Reproduce all of the data below verbatim, line for line.

## DATA UNDER STUDY
_ _ _ _ _ _ _

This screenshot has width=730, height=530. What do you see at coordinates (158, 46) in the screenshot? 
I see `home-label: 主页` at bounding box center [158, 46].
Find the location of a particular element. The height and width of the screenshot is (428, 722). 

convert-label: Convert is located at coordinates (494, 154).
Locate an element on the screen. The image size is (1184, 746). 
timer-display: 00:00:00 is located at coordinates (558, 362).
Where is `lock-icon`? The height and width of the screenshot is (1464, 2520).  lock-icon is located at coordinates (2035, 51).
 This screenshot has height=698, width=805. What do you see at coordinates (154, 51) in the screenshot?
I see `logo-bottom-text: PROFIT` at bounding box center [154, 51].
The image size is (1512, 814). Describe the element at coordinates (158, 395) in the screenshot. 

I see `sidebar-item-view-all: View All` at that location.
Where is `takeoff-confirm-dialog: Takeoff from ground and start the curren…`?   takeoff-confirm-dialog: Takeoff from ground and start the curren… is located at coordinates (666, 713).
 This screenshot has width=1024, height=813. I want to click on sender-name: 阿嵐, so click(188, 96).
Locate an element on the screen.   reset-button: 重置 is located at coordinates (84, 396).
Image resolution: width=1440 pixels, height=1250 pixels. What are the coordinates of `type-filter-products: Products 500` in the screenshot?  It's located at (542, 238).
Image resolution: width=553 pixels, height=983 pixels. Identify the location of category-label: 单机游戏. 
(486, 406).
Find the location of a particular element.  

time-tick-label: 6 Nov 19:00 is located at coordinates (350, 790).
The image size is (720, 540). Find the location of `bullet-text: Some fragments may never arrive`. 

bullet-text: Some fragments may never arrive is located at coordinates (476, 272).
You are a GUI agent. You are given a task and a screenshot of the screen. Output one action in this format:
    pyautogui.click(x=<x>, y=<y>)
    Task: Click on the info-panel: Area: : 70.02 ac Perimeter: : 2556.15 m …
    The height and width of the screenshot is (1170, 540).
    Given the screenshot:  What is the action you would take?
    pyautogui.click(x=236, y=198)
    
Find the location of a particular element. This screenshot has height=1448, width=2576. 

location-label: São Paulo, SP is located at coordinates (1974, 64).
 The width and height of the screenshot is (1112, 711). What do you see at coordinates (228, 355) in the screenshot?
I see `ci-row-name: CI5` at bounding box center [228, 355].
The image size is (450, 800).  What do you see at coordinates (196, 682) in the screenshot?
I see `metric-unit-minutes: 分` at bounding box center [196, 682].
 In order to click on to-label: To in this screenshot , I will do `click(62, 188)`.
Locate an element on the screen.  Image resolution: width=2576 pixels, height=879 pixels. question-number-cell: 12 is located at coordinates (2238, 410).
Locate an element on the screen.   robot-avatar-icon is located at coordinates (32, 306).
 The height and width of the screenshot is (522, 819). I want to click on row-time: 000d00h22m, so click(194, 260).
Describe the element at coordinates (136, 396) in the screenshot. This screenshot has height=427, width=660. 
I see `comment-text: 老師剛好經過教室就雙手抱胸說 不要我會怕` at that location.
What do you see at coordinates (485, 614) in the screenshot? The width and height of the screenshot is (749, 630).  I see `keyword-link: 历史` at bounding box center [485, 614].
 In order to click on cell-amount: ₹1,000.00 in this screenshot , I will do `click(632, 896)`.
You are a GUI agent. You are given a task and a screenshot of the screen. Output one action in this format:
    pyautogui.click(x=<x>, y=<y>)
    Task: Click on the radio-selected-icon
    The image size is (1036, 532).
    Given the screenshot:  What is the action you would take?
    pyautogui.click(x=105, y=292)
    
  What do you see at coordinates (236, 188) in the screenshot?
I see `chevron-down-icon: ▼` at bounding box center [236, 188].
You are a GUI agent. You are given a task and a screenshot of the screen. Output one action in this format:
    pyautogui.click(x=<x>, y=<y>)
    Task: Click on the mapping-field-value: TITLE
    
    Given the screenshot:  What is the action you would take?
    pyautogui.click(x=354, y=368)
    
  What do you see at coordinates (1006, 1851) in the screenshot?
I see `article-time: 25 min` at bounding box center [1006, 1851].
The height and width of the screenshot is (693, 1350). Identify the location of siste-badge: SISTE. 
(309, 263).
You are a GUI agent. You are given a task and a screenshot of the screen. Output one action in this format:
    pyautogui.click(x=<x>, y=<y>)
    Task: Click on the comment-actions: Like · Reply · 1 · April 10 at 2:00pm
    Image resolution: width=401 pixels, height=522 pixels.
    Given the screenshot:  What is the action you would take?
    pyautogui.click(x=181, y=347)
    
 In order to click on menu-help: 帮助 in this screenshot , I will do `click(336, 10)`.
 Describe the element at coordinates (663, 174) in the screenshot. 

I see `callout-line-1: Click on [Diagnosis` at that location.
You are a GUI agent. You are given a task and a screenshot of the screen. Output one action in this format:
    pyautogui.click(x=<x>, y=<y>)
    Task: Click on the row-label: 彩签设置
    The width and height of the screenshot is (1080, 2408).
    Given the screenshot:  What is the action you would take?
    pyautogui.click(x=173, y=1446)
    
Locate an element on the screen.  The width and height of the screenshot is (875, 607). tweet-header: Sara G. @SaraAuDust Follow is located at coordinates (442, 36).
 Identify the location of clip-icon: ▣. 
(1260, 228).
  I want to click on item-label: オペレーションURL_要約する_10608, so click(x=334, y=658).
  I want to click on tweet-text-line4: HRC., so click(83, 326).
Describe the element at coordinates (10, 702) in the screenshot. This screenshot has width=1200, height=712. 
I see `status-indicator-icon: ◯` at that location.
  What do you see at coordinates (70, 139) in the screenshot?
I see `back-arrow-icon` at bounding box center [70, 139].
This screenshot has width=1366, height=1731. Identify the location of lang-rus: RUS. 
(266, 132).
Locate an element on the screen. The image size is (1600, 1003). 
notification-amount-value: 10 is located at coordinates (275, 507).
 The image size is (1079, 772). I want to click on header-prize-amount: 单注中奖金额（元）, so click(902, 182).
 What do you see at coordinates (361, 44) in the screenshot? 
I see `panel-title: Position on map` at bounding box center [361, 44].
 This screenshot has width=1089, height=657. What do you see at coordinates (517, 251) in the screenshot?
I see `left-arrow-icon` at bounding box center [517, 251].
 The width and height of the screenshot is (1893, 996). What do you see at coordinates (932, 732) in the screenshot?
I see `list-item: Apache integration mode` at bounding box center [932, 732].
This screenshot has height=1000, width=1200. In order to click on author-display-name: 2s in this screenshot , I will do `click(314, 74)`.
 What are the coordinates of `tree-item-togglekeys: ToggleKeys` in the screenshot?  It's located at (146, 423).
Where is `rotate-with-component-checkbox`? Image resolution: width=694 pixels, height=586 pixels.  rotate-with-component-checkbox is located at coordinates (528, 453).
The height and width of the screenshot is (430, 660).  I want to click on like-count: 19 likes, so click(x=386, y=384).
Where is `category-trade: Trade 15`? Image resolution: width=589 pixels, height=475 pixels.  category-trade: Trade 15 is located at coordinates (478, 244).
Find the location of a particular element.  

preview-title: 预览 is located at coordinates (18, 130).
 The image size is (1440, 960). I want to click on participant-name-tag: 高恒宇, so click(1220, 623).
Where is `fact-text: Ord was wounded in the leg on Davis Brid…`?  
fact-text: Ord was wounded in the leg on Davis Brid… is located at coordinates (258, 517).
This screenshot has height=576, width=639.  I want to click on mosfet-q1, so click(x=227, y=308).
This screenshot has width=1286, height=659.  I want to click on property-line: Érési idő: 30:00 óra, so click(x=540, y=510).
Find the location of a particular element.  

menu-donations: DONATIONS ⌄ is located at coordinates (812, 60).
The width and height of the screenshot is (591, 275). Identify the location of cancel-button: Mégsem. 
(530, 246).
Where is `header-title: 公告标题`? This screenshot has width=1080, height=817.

_ _ _ _ _ _ _

## OUTPUT OF THE TASK
This screenshot has width=730, height=530. What do you see at coordinates (158, 46) in the screenshot? 
I see `home-label: 主页` at bounding box center [158, 46].
Find the location of a particular element. The height and width of the screenshot is (428, 722). 

convert-label: Convert is located at coordinates (494, 154).
Locate an element on the screen. The image size is (1184, 746). 
timer-display: 00:00:00 is located at coordinates (558, 362).
Where is `lock-icon`? The height and width of the screenshot is (1464, 2520).  lock-icon is located at coordinates (2035, 51).
 This screenshot has height=698, width=805. What do you see at coordinates (154, 51) in the screenshot?
I see `logo-bottom-text: PROFIT` at bounding box center [154, 51].
The image size is (1512, 814). Describe the element at coordinates (158, 395) in the screenshot. 

I see `sidebar-item-view-all: View All` at that location.
Where is `takeoff-confirm-dialog: Takeoff from ground and start the curren…`?   takeoff-confirm-dialog: Takeoff from ground and start the curren… is located at coordinates (666, 713).
 This screenshot has width=1024, height=813. I want to click on sender-name: 阿嵐, so click(188, 96).
Locate an element on the screen.   reset-button: 重置 is located at coordinates (84, 396).
Image resolution: width=1440 pixels, height=1250 pixels. What are the coordinates of `type-filter-products: Products 500` in the screenshot?  It's located at (542, 238).
Image resolution: width=553 pixels, height=983 pixels. Identify the location of category-label: 单机游戏. 
(486, 406).
Find the location of a particular element.  

time-tick-label: 6 Nov 19:00 is located at coordinates (350, 790).
The image size is (720, 540). Find the location of `bullet-text: Some fragments may never arrive`. 

bullet-text: Some fragments may never arrive is located at coordinates (476, 272).
You are a GUI agent. You are given a task and a screenshot of the screen. Output one action in this format:
    pyautogui.click(x=<x>, y=<y>)
    Task: Click on the info-panel: Area: : 70.02 ac Perimeter: : 2556.15 m …
    The height and width of the screenshot is (1170, 540).
    Given the screenshot:  What is the action you would take?
    pyautogui.click(x=236, y=198)
    
Find the location of a particular element. This screenshot has height=1448, width=2576. 

location-label: São Paulo, SP is located at coordinates (1974, 64).
 The width and height of the screenshot is (1112, 711). What do you see at coordinates (228, 355) in the screenshot?
I see `ci-row-name: CI5` at bounding box center [228, 355].
The image size is (450, 800).  What do you see at coordinates (196, 682) in the screenshot?
I see `metric-unit-minutes: 分` at bounding box center [196, 682].
 In order to click on to-label: To in this screenshot , I will do `click(62, 188)`.
Locate an element on the screen.  Image resolution: width=2576 pixels, height=879 pixels. question-number-cell: 12 is located at coordinates (2238, 410).
Locate an element on the screen.   robot-avatar-icon is located at coordinates (32, 306).
 The height and width of the screenshot is (522, 819). I want to click on row-time: 000d00h22m, so click(194, 260).
Describe the element at coordinates (136, 396) in the screenshot. This screenshot has height=427, width=660. 
I see `comment-text: 老師剛好經過教室就雙手抱胸說 不要我會怕` at that location.
What do you see at coordinates (485, 614) in the screenshot? The width and height of the screenshot is (749, 630).  I see `keyword-link: 历史` at bounding box center [485, 614].
 In order to click on cell-amount: ₹1,000.00 in this screenshot , I will do `click(632, 896)`.
You are a GUI agent. You are given a task and a screenshot of the screen. Output one action in this format:
    pyautogui.click(x=<x>, y=<y>)
    Task: Click on the radio-selected-icon
    The image size is (1036, 532).
    Given the screenshot:  What is the action you would take?
    pyautogui.click(x=105, y=292)
    
  What do you see at coordinates (236, 188) in the screenshot?
I see `chevron-down-icon: ▼` at bounding box center [236, 188].
You are a GUI agent. You are given a task and a screenshot of the screen. Output one action in this format:
    pyautogui.click(x=<x>, y=<y>)
    Task: Click on the mapping-field-value: TITLE
    
    Given the screenshot:  What is the action you would take?
    pyautogui.click(x=354, y=368)
    
  What do you see at coordinates (1006, 1851) in the screenshot?
I see `article-time: 25 min` at bounding box center [1006, 1851].
The height and width of the screenshot is (693, 1350). Identify the location of siste-badge: SISTE. 
(309, 263).
You are a GUI agent. You are given a task and a screenshot of the screen. Output one action in this format:
    pyautogui.click(x=<x>, y=<y>)
    Task: Click on the comment-actions: Like · Reply · 1 · April 10 at 2:00pm
    Image resolution: width=401 pixels, height=522 pixels.
    Given the screenshot:  What is the action you would take?
    pyautogui.click(x=181, y=347)
    
 In order to click on menu-help: 帮助 in this screenshot , I will do `click(336, 10)`.
 Describe the element at coordinates (663, 174) in the screenshot. 

I see `callout-line-1: Click on [Diagnosis` at that location.
You are a GUI agent. You are given a task and a screenshot of the screen. Output one action in this format:
    pyautogui.click(x=<x>, y=<y>)
    Task: Click on the row-label: 彩签设置
    The width and height of the screenshot is (1080, 2408).
    Given the screenshot:  What is the action you would take?
    pyautogui.click(x=173, y=1446)
    
Locate an element on the screen.  The width and height of the screenshot is (875, 607). tweet-header: Sara G. @SaraAuDust Follow is located at coordinates (442, 36).
 Identify the location of clip-icon: ▣. 
(1260, 228).
  I want to click on item-label: オペレーションURL_要約する_10608, so click(x=334, y=658).
  I want to click on tweet-text-line4: HRC., so click(83, 326).
Describe the element at coordinates (10, 702) in the screenshot. This screenshot has width=1200, height=712. 
I see `status-indicator-icon: ◯` at that location.
  What do you see at coordinates (70, 139) in the screenshot?
I see `back-arrow-icon` at bounding box center [70, 139].
This screenshot has width=1366, height=1731. Identify the location of lang-rus: RUS. 
(266, 132).
Locate an element on the screen. The image size is (1600, 1003). 
notification-amount-value: 10 is located at coordinates (275, 507).
 The image size is (1079, 772). I want to click on header-prize-amount: 单注中奖金额（元）, so click(902, 182).
 What do you see at coordinates (361, 44) in the screenshot? 
I see `panel-title: Position on map` at bounding box center [361, 44].
 This screenshot has width=1089, height=657. What do you see at coordinates (517, 251) in the screenshot?
I see `left-arrow-icon` at bounding box center [517, 251].
 The width and height of the screenshot is (1893, 996). What do you see at coordinates (932, 732) in the screenshot?
I see `list-item: Apache integration mode` at bounding box center [932, 732].
This screenshot has height=1000, width=1200. In order to click on author-display-name: 2s in this screenshot , I will do `click(314, 74)`.
 What are the coordinates of `tree-item-togglekeys: ToggleKeys` in the screenshot?  It's located at (146, 423).
Where is `rotate-with-component-checkbox`? Image resolution: width=694 pixels, height=586 pixels.  rotate-with-component-checkbox is located at coordinates (528, 453).
The height and width of the screenshot is (430, 660).  I want to click on like-count: 19 likes, so click(x=386, y=384).
Where is `category-trade: Trade 15`? Image resolution: width=589 pixels, height=475 pixels.  category-trade: Trade 15 is located at coordinates (478, 244).
Find the location of a particular element.  

preview-title: 预览 is located at coordinates (18, 130).
 The image size is (1440, 960). I want to click on participant-name-tag: 高恒宇, so click(1220, 623).
Where is `fact-text: Ord was wounded in the leg on Davis Brid…`?  
fact-text: Ord was wounded in the leg on Davis Brid… is located at coordinates (258, 517).
This screenshot has height=576, width=639.  I want to click on mosfet-q1, so click(x=227, y=308).
This screenshot has width=1286, height=659.  I want to click on property-line: Érési idő: 30:00 óra, so click(x=540, y=510).
Find the location of a particular element.  

menu-donations: DONATIONS ⌄ is located at coordinates (812, 60).
The width and height of the screenshot is (591, 275). Identify the location of cancel-button: Mégsem. 
(530, 246).
Where is `header-title: 公告标题`? This screenshot has width=1080, height=817.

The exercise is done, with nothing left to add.